The `sw.js` file contains the logic for what a service worker should do.
It executes in a separate thread from the web page but provides a means
of communicating between itself and the web page via messages.

Note that there is a scope can specify what network requests it may
intercept.

The Vue project already has its own service worker but it is possible to
create multiple service worker files by registering them on different scopes.

It is useful architecturally to specify a separate server worker.

In the case of web push, the path of the scope only has reference to the domain
of the service worker and no relationship to the pathing for the web push
server.  In order to specify different server workers they need to be on
different scope paths!

Here's a version which can be used for testing locally.  Note there can be
caching issues in your browser!  Incognito is highly recommended.

sw-dev.ts

self.addEventListener('push', function(event: PushEvent) {
  console.log('Received a push message', event);

  const title = 'Push message';
  const body = 'The message body';
  const icon = '/images/icon-192x192.png';
  const tag = 'simple-push-demo-notification-tag';

  event.waitUntil(
    self.registration.showNotification(title, {
      body: body,
      icon: icon,
      tag: tag
    })
  );
});


vue.config.js

module.exports = {
  pwa: {
    workboxOptions: {
      importScripts: ['sw-dev.ts']
    }
  }
}


In the next step, BROWSER requests a data structure from SERVICE called a VAPID (Voluntary
Application Server Identification) which is the public key from a key-pair.

The VAPID is a specification used to identify the application server (i.e. the SERVICE
server) that is sending push messages to a push service. It's an authentication
mechanism that allows the server to demonstrate its identity to the push service, by use
of a public and private key pair. These keys are used by the SERVICE in encrypting
messages being sent to the BROWSER, as well as being used by the BROWSER in
decrypting the messages coming from the SERVICE.

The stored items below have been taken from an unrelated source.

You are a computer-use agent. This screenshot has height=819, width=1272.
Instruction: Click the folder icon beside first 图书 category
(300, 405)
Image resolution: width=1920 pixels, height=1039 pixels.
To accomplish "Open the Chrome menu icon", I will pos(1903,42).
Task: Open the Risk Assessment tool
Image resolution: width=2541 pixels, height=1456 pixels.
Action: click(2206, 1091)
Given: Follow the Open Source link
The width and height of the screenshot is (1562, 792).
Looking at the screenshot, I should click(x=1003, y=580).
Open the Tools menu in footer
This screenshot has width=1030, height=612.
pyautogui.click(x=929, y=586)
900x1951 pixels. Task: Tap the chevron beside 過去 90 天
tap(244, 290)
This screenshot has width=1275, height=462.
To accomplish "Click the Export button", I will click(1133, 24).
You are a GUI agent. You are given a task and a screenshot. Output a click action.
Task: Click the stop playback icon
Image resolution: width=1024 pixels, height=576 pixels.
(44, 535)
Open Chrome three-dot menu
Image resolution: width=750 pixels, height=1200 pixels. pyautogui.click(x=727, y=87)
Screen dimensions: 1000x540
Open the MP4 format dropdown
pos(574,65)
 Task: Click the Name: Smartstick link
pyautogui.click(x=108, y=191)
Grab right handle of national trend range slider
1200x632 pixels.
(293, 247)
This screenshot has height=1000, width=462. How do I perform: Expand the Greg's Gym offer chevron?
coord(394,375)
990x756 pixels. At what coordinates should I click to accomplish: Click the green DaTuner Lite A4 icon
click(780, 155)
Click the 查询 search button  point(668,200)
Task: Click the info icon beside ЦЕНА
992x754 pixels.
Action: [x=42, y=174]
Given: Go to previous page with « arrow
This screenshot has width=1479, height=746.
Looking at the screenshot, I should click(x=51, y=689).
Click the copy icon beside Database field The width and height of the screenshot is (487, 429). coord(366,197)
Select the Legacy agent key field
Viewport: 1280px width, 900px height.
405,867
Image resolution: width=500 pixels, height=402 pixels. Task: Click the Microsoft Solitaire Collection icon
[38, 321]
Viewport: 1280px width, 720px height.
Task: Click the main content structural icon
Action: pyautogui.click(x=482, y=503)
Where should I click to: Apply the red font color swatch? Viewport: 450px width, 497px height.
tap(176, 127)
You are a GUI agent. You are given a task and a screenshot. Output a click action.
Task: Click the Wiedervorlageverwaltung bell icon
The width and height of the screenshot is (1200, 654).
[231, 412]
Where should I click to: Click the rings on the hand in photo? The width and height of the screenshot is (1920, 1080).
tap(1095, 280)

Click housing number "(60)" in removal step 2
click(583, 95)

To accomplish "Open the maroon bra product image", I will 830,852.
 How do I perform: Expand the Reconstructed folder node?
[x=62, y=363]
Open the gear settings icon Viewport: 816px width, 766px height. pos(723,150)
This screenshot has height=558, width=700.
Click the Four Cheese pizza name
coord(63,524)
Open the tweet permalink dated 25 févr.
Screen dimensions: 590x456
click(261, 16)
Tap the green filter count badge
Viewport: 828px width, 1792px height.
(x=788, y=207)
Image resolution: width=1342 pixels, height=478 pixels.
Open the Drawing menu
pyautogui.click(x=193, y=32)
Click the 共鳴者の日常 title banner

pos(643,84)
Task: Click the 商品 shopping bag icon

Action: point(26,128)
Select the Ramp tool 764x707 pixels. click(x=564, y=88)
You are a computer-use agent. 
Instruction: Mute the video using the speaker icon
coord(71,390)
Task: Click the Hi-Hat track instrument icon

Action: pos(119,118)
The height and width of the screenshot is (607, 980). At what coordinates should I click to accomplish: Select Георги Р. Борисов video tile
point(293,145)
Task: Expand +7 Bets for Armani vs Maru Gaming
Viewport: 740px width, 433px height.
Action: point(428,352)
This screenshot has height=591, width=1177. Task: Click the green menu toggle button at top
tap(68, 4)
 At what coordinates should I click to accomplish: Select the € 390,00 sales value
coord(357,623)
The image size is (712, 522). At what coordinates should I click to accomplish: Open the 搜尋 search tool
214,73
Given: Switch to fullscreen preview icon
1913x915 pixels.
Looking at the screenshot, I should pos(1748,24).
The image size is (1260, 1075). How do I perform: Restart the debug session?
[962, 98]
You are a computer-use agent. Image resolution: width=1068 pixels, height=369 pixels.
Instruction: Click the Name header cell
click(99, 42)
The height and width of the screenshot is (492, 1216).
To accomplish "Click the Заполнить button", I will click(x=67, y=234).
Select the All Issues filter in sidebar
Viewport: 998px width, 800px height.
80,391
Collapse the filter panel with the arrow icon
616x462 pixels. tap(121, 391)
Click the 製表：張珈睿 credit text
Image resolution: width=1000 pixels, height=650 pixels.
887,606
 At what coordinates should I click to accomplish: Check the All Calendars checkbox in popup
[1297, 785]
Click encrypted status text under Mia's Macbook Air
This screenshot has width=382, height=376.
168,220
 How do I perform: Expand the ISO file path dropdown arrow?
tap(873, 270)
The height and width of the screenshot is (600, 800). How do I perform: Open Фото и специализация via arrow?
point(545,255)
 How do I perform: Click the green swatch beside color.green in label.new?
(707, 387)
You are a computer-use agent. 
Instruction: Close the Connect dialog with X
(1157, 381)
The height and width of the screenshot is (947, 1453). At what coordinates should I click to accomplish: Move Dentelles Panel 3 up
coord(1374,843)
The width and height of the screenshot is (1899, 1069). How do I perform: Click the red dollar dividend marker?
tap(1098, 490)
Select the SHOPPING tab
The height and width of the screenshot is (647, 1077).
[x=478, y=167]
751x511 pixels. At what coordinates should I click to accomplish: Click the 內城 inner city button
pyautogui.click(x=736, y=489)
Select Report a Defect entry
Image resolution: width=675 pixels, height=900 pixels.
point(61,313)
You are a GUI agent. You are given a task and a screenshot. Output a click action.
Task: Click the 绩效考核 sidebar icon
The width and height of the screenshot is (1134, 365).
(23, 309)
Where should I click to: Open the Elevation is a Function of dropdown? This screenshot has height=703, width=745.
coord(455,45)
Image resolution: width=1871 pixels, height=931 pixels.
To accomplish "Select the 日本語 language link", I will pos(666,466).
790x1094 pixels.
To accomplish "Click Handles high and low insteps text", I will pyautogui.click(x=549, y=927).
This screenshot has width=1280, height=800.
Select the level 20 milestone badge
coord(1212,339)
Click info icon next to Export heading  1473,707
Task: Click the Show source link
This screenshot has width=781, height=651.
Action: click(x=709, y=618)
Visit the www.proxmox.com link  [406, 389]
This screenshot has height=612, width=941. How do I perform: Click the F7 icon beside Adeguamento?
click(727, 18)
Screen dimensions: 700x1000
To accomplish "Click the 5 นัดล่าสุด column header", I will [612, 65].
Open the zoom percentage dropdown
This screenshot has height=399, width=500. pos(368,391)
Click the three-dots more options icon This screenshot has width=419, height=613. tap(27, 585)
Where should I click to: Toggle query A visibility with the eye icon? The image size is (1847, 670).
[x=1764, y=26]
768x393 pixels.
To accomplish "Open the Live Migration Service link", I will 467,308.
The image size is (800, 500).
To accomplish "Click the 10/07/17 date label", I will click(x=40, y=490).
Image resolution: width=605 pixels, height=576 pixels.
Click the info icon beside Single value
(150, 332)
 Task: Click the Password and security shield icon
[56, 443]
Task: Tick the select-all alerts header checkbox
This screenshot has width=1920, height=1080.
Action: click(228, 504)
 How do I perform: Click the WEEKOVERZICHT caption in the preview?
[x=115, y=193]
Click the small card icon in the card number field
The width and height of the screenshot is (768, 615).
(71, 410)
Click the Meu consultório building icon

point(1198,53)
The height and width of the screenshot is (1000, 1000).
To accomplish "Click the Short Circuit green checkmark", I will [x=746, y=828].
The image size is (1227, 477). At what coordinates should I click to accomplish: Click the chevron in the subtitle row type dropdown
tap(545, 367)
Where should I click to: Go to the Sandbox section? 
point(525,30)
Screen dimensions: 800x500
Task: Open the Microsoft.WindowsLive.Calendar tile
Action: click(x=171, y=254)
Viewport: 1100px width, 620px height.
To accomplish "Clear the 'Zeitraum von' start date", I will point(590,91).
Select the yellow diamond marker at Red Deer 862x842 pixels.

If the BROWSER accepts and grants permission to subscribe to receiving from the
SERVICE Web Push messages, then the BROWSER makes a subscription request to
PROVIDER which creates and stores a special URL for that BROWSER.

const applicationServerKey = urlBase64ToUint8Array('BEl62iUYgUivxIkv69yViEuiBIa-Ib9-SkvMeAtA3LFgDzkrxZJjSgSnfckjBJuBkr3qBUYIHBQFLXYp5Nksh8U');
const options: PushSubscriptionOptions = {
  userVisibleOnly: true,
  applicationServerKey: applicationServerKey
};

registration.pushManager.subscribe(options)
  .then(function(subscription) {
    console.log('Push subscription successful:', subscription);
  })
  .catch(function(error) {
    console.error('Push subscription failed:', error);
  });

In this example, the `applicationServerKey` variable contains the VAPID public key,
which is converted to a Uint8Array using the `urlBase64ToUint8Array()` function from the
convert-vapid-public-key package. The options object is of type PushSubscriptionOptions,
which includes the `userVisibleOnly` and `applicationServerKey` (ie VAPID public key)
properties. The subscribe() method returns a `Promise` that resolves to a `PushSubscription`
object containing details of the subscription, such as the endpoint URL and the public key.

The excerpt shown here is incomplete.